Hungry for more

Hungry for more

Bollywood buzz

Hungry for more

Fifteen years after Refugee, Abhishek Bachchan’s desire to excel and be the best has never diminished. The long struggle of four years of flops has burnished the man personally and professionally, akin to the proverbial diamond. Come Hum Tum, the three blockbusters in the Dhoom franchise, Phir Milenge, Sarkar and Sarkar Raj, Bunty Aur Babli, Bluffmaster!, Guru, Dostana, Delhi-6, Paa, Dum Maaro Dum, Bol Bachchan and Happy New Year, the desire to be different in every character has only increased. And as we all know, he has also been a successful, money-savvy producer (Paa, Bbuddah... Hoga Terra Baap) as well.

New horizons

We begin our chat on this note, and Abhishek thanks us for this assessment and says, “I think that the best way for me is to look for new things and higher standards. I want to explore new horizons. I am hungry to do good work in diverse films and have never been complacent. If I do get so, that is the day I should stop acting.”

He is sincerely grateful to the audience and the media support for a fantastic 15-year journey. “I want to thank you all, for without your support, all this would not have been possible. I do not want to trade in anything from this ride, and I would like you guys to give me another 15 years at least in the profession.”

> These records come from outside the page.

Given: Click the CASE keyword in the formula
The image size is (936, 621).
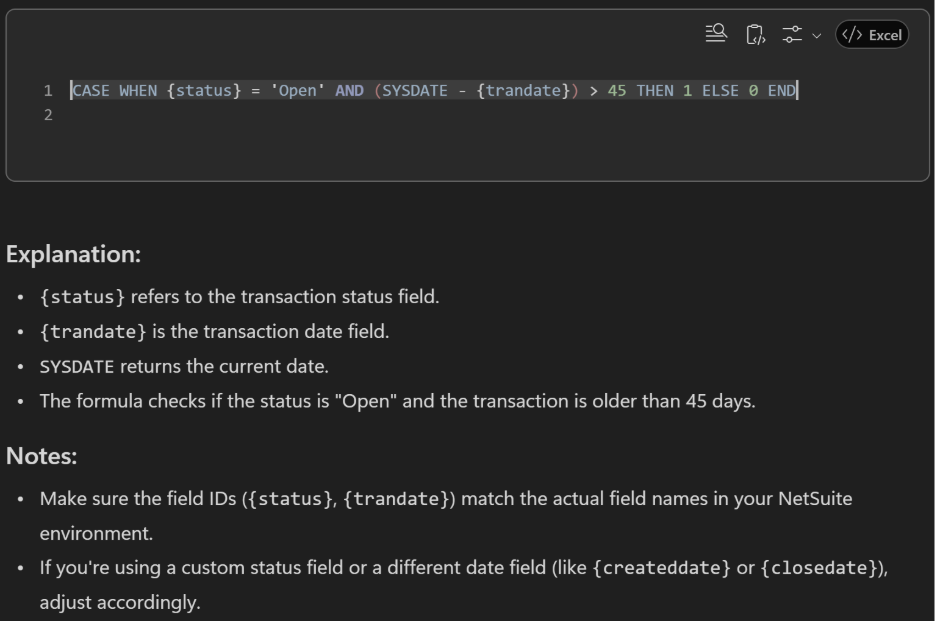Looking at the screenshot, I should pyautogui.click(x=90, y=91).
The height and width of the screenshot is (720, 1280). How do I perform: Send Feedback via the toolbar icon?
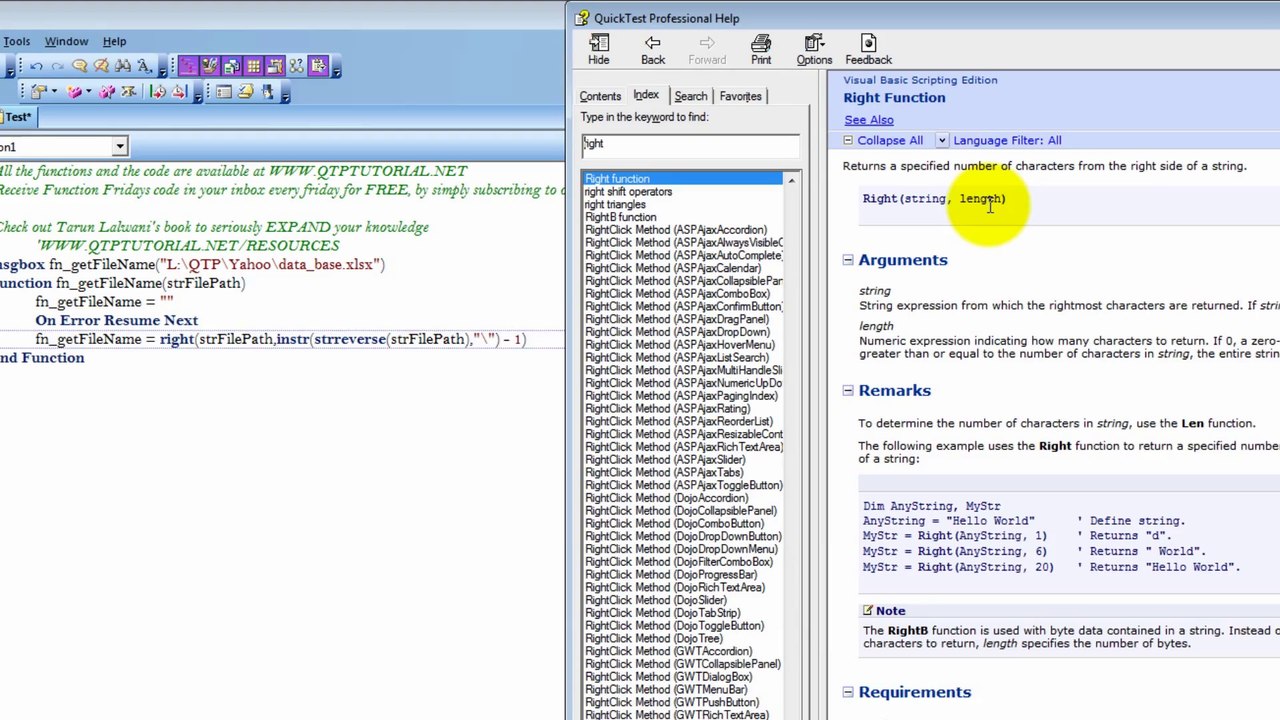(x=868, y=50)
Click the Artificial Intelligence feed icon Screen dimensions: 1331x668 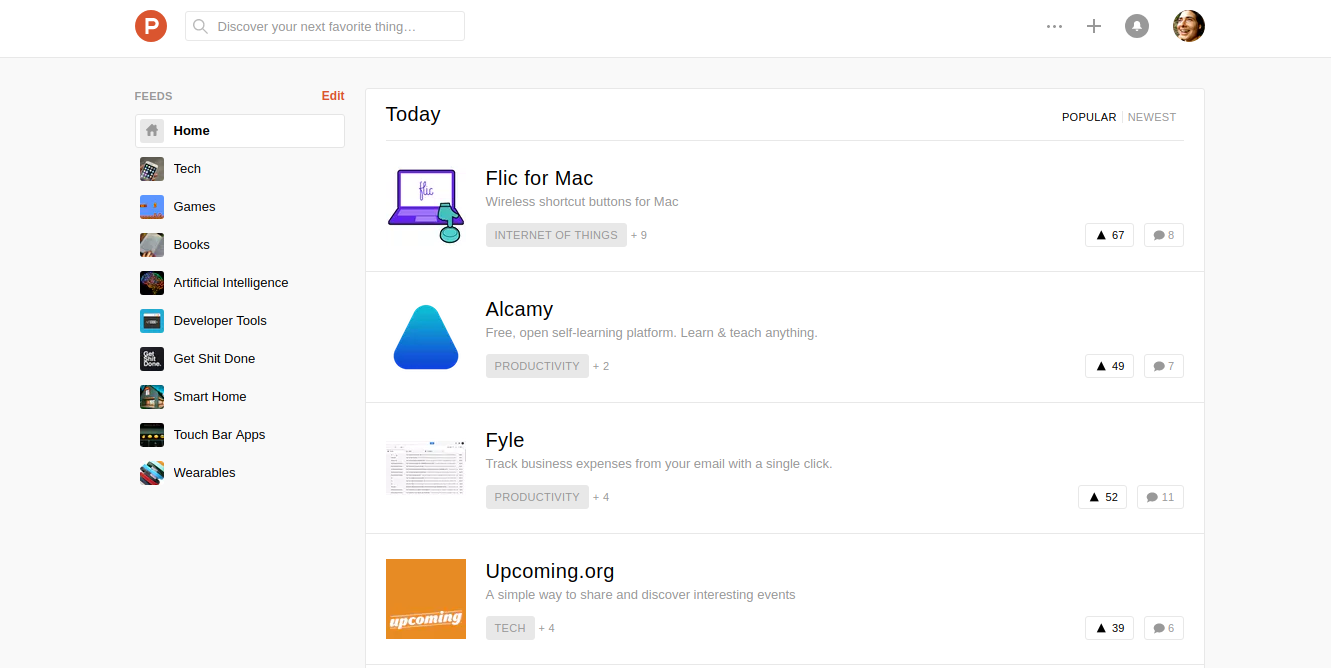point(151,282)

Abhishek’s latest release, T-Series’ All Is Well¸ has hit the screens. This is said to be a modern-day version of the classic Shravan Kumar story in Hindu mythology. “Actually, director Umesh Shukla has based this unique tale around the old fable,” he lets on. “In the film, I am actually a selfish son, and it is only later that I become a good and idealistic beta.”

All his memories of a fun association with Chintu uncle (Rishi Kapoor) from the films starring his father Amitabh Bachchan with him from the ‘70s to the ‘90s crystallised into an unforgettable experience while on the sets. This was their most intimate screen combination after Hum Tum and Delhi-6 and, since all we get is 10 minutes on the phone, Abhishek succinctly puts it this way: “It was an honour to spend so much time with Chintu uncle.”

As for his other co-stars, it is believed that he hit it off fabulously with his on-screen mom Supriya Pathak Kapoor and even taught her to discover new aspects of her cellphone and initiated her into online social media. Time constraints loom again and he quickly summarises: “She is such a fine actor.”

With Asin, it was an easy transition from sister in Bol Bachchan to romantic co-star here. “We are all actors, and it does not matter what roles we get to play,” he declares. “My father has been son to one of his most frequent heroines, Raakhee-ji, in Shakti. Yes, a real-life rapport enhances work together, as it happened with Chintu uncle too, though in films we sometimes have to be buddies on screen even if we do not get along with someone.”

A fresh pairing in All Is Well is of his special dance number with Sonakshi Sinha. Since their families have known each other for decades, how was their equation? “If you are asking me whether I knew her well earlier, no, I did not. But she’s such a wonderful girl and I do hope to work with her in my future films.”

Looking ahead

Abhishek echoes the same enthusiasm when asked what he thinks of the girls from GenY — Shraddha Kapoor, Parineeti Chopra, Alia Bhatt and Kriti Sanon. “They are all brilliant and I would want to work with them,” he says, neither confirming nor denying a forthcoming film with one of them.

A key feature of his career, in the many multi-hero and ensemble cast films that he has done, is not to be overshadowed by others and often stealing the thunder himself. Does he specifically work at that? “No way. Films are about staying true to your story, script and character,” he replies promptly.

About his new initiative on Twitter, the hash-tag #BePositive, he is happy that he has set in a train of thought that is about “not just complaining”. “I am glad this was trending for over 24 hours and been supported by so many people,” he says.

The actor is upbeat about his wife Aishwarya Rai Bachchan’s return to acting in Jazbaa. “The first look of this film is exciting, emotional and hard-hitting and I know that she will do a great job,” he says.

What does he have to say about endorsing kabaddi through his Pro Kabbadi team, Jaipur Pink Panthers? Of course, he has already spoken a lot to the media, so is there anything he can add? “I am glad to be a pioneer, for this is India’s own sport that is played by over 36 countries — much more than the nations that play cricket. I am thrilled that kabaddi is growing from year to year,” he sums up.

Abhishek is now set to do Housefull 3 and Hera Pheri 3. Does he have any game plan for his career, or any ambitions about newer (for him) filmmakers on his wish-list?

“I do not think that such things can be decided or planned in any way beforehand,” he replies. “I would obviously like to work with every good director, and as a creative person, I would like to be still around 15 or more years later.”